County and local governments are collecting property taxes at unprecedented speeds, delivering funding for schools, first responders and emergency services faster than ever before.
In a symposium held Wednesday by PayIt, a contractor that offers local governments a digital platform to accept online payments, elected officials from Missouri and South Carolina touted the financial benefits of quickly collecting tax dollars while simultaneously providing a smooth user experience to its citizens.
The officials said they aim to offer best-in-class customer experiences in digital property tax collections, after transitioning government to fully-digitized collection systems.
“Our voters selected me to think of the problems tomorrow that might come up, and then solve them today,” said Maria Walls (R), the treasurer of Beaufort County, S.C.
Walls said government must work to adopt advances in technology, just like the private sector does. She worked to convince her constituents that upgrades to the treasurer’s office were worth the expense.
“Everybody wants something better — a better experience, better services, yes — but then when you ask them ‘do you want change?’ the dominant response is ‘no’,” Walls said. “I think that’s the challenge. It’s the ‘people upgrade’ — the adoption.”
Beaufort County adopted a new online platform, myBeaufortCounty, that provides residents the ability to pay taxes and interact with government in new ways.
“Before myBeaufortCounty, we didn’t have a great online payment option. It wasn’t user-friendly, and it was slow and antiquated. It didn’t entice a user to engage – in fact, it turned them off,” Walls said.
So, frustrated residents would end up coming into the county office with a paper check.
“But that all has a turnaround time. To process, deposit, clear the bank, and ultimately get into the county’s bank account,” Walls said. Her goal was to fund the county programs as quickly and efficiently as possible.
Walls made use of social media and local media channels to spread the word to the community before tax season arrived. She said revenue collection has sped up dramatically since Beaufort County adopted the PayIt payment system.
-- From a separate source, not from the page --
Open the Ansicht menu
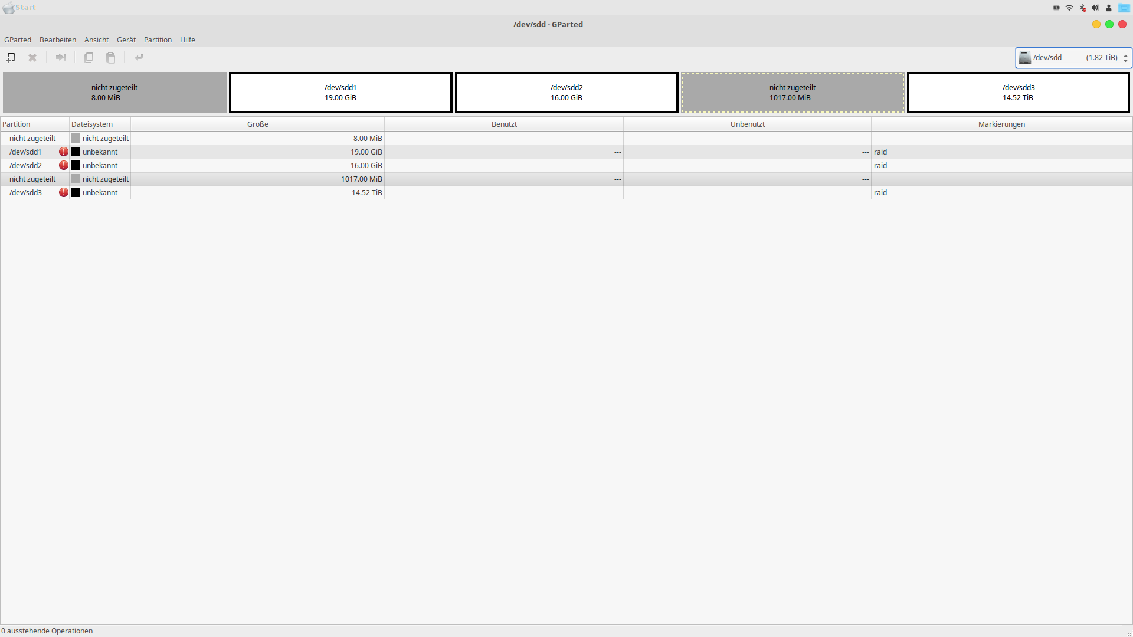Image resolution: width=1133 pixels, height=637 pixels. pyautogui.click(x=96, y=40)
“MyBeaufortCounty is our customers’ one-stop location to pay and handle all things property taxes,” said Walls.
Halfway across the country, Jackson County, Mo., collects more than $1.3 billion in taxes per year through digitized revenue collection platforms. Their system covers more than 80 taxing jurisdictions, including real property, individual property, and business property.
“In 2018, I knew it was a priority for me to improve our online offerings, even well before Covid,” said Whitney Miller, Jackson County’s Director of Collections.
The prior antiquated system offered no mobile-friendly option or ability to save data from year to year. Miller said she was most concerned about the security of taxpayers’ private data.
The county took just 90 days to implement the new system ahead of tax season.
“We chose to start when it was as close to perfect as we could get,” Miller said. “And then [we] used the user feedback to make further iterations.”
Like Walls, Miller found the largest challenge was getting buy-in from both her constituents and the county’s elected leadership.
“Change is hard for public officials, staff, and for taxpayers,” Miller said. “Even though [the old system] was terrible, it was what they knew.”
Miller held group and one-on-one trainings with officials and staff members. Then, she used Facebook Live to tutor residents on the new system.
“Selling the change to the public was one of our biggest goals,” Miller said. She added that PayIt was a tremendous help throughout the process, and continues to be invaluable.
“Step one was creating a great product, and PayIt did that,” said Miller. “But step two is selling that product. So our goal has always been to make it user-friendly for folks and available to them.”